Sample modifiers in pepr: imply and derive
In pepr: Reading Portable Encapsulated Projects

Learn how to combine implied and derived attributes in `pepr`

This vignette will show you how and why to use the derieved attributes and implied attributes functionalities concurrently of the pepr package.

For the basic information about the PEP concept on the project website
Make sure to study the dedicated derived attributes and implied attributes vignettes prior to reading this one

Problem/Goal

While either derived attributes or implied attributes functionalities alone are often sufficient to efficiently describe your samples in PEP, the example below demonstrates how to use the derived attributes to simplify and unclutter the columns of the sample_table.csv file, after implying the attributes for samples that follow certain patterns. The two functionalities combined provide you with the way of building complex, yet flexible sample annotation tables effortlessly. Note that the attributes implication is always performed first - before the attributes are derived. This means that the newly created attributes (implied ones) can be used to construct the attributes in the column derivation process. Please consider the example below for reference:

branch = "master"
library(knitr)
sampleAnnotation = system.file(
"extdata",
paste0("example_peps-", branch),
"example_derive_imply",
"sample_table_pre.csv",
package = "pepr"

• Exercises to complete:
a) List every quoted string value that appears in the code lines of the pepr vignette.
b) According to the pepr vignette, which of the two functionalities is always carried out first?
c) For each statement, say whether it agrees with the pepr vignette, and quote the deciding words: (i) The example uses derived attributes to simplify the columns of the sample_table.csv file. (ii) Readers are advised to study the dedicated derived attributes and implied attributes vignettes after finishing this one. (iii) The code assigns the value "develop" to branch.

• Supplied material:

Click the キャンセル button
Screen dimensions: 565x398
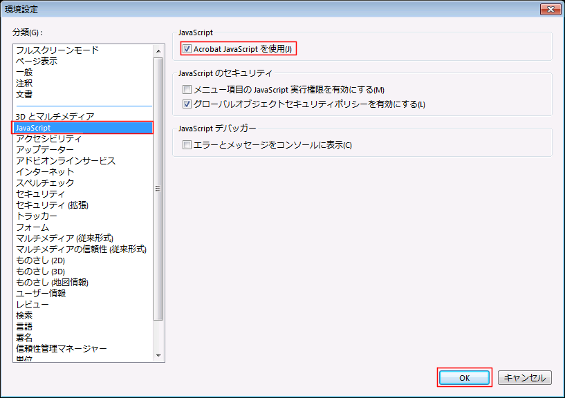tap(524, 378)
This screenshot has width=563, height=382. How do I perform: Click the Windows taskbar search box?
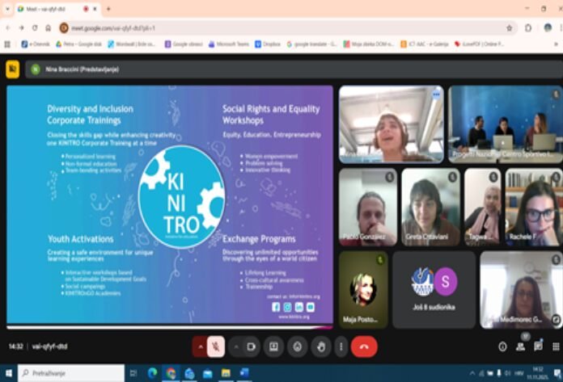click(x=69, y=373)
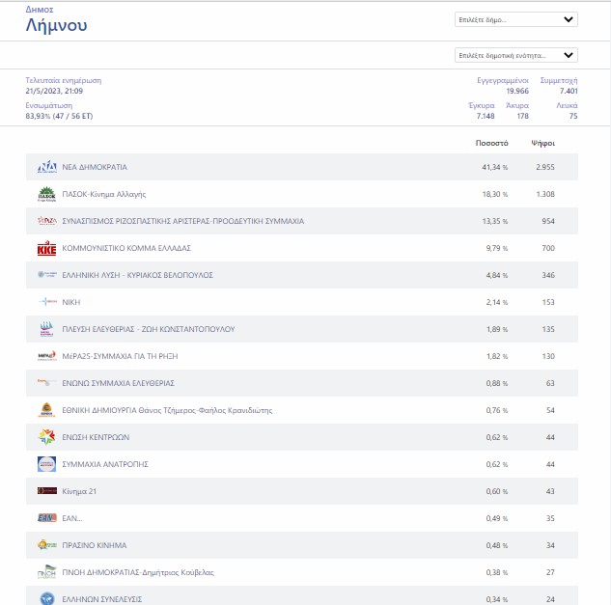Click the Ψήφοι column header
Viewport: 611px width, 605px height.
[542, 143]
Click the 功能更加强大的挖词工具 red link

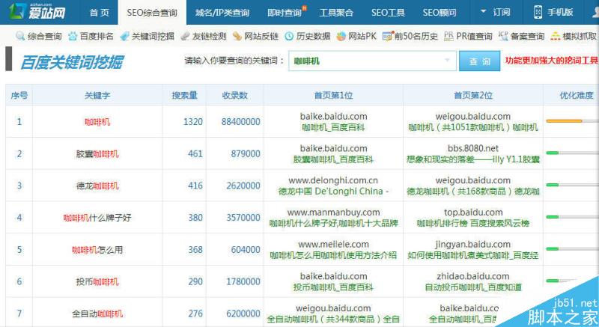coord(551,61)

• Answer set:
a) "master", "extdata", "example_peps-", "example_derive_imply", "sample_table_pre.csv", "pepr"

b) Attribute implication is always performed first, before the attributes are derived.

c)
(i) Yes: "the example below demonstrates how to use the derived attributes to simplify and unclutter the columns of the sample_table.csv file"
(ii) No: "Make sure to study the dedicated derived attributes and implied attributes vignettes prior to reading this one"
(iii) No: "branch = "master""